| Good advice. I contracted for about 10 years in the UK, finance mostly. Had my own Ltd, took home about 65% of my day rate. No funny business, happened to move clients about every two years which helped for IR35. Nothing more complicated than that. Yes that means I paid 35% tax, which is pretty much the equivalent I would have paid if I could have ever found anyone who would pay me my day rate as a salary. 1. I believe in a progressive tax system and public services
2. I don't believe in working for an umbrella based in Norther Cyprus which is owned by a Trust of which I am a trustee which pays me loans on a semi-regular basis of 80-88% of my day rate with absolutely zero tax paid by me. HMRC is cracking down on IT Contractor loans anyway, and quite a few people are rightly being hit up for quite large amounts of tax. If the UK public had any idea how many (roughly 50k contractors in the City) avoided paying so much tax (billions) while they were being mugged by PAYE there would be a total bun fight. Me. I'm still wealthy, my dad was a teacher, my mum a stay-at-home mum. Went to state schools, drove on state roads, took the benefit of people who actually paid tax. To all the "I could pay some of my extra money to a charity / local school" brigade. Sure, but you never did - you parasite. Feel free to thank me for providing all those public services for you if you like. |
What do you define as "no funny business"? Just curious what you mean by that.

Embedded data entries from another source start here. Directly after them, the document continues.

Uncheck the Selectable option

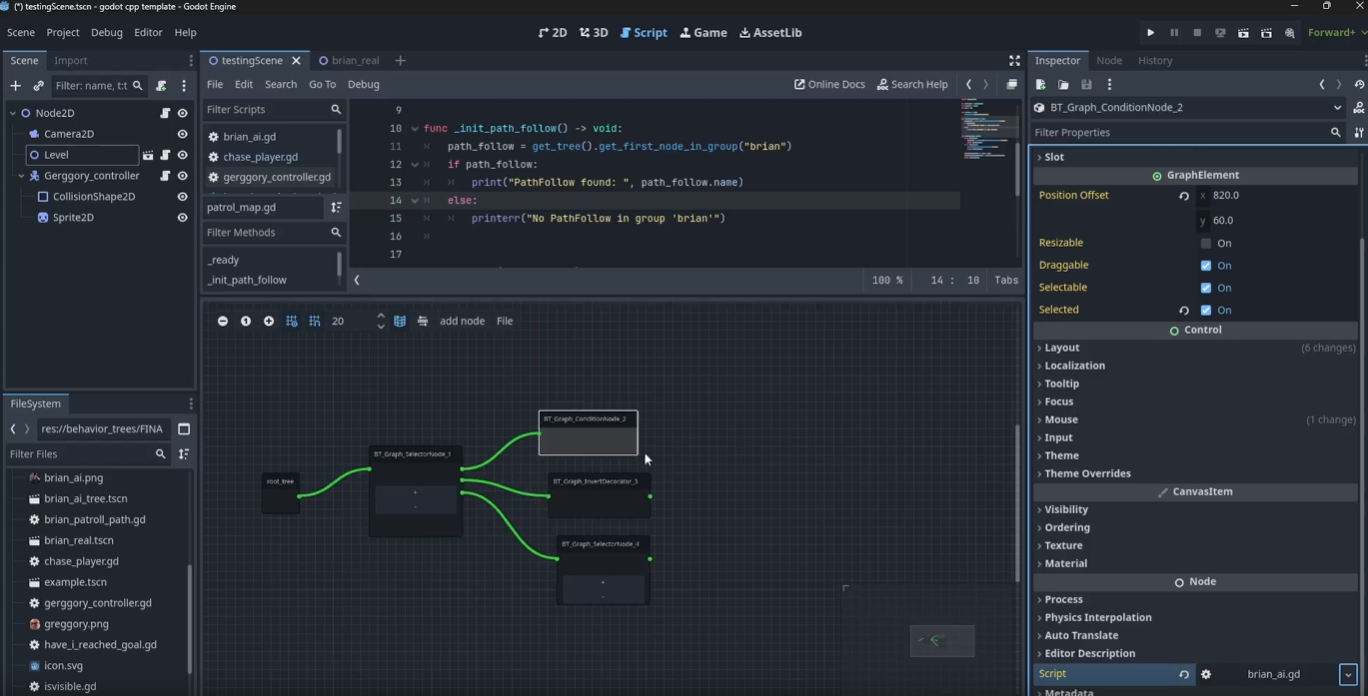(1206, 288)
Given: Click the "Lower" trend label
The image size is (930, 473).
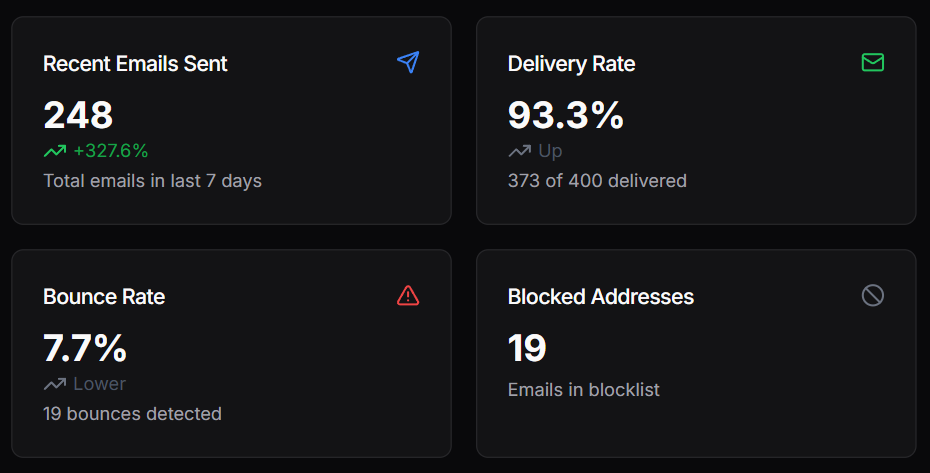Looking at the screenshot, I should point(99,384).
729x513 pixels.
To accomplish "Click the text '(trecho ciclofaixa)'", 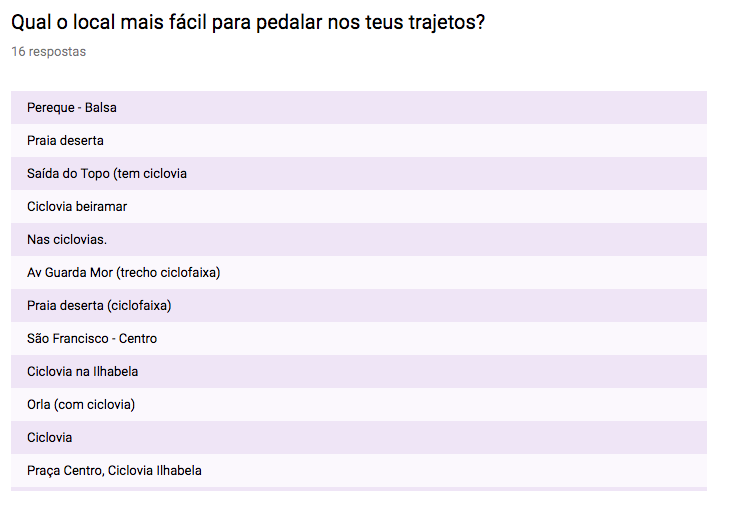I will [168, 273].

I operate a Ltd, take a low salary and the rest dividends (as recommended by my accountant), claim the odd lunch and transport as expenses and that is about it, which I think is fine (both legally and morally) as at the end of the day, I am operating as a company rather than an employee, and am following the letter of the law.
I actually don't think the difference in tax paid is that significant if you operate that way, I've not worked it out exactly but I suspect I pay around the same amount of tax as a contractor with an Ltd as I would in an equivalent permanent position (in the sense that the perm salary would be lower but the tax a bit higher), so I don't really feel bad about my contribution back in terms of taxation.
Of course, I've worked with people who do take the p*ss and will put anything and everything through as expenses and find all the tax loopholes they can - seems like a lot of effort and risk and not sure I'd feel morally great about it, but each to their own I guess!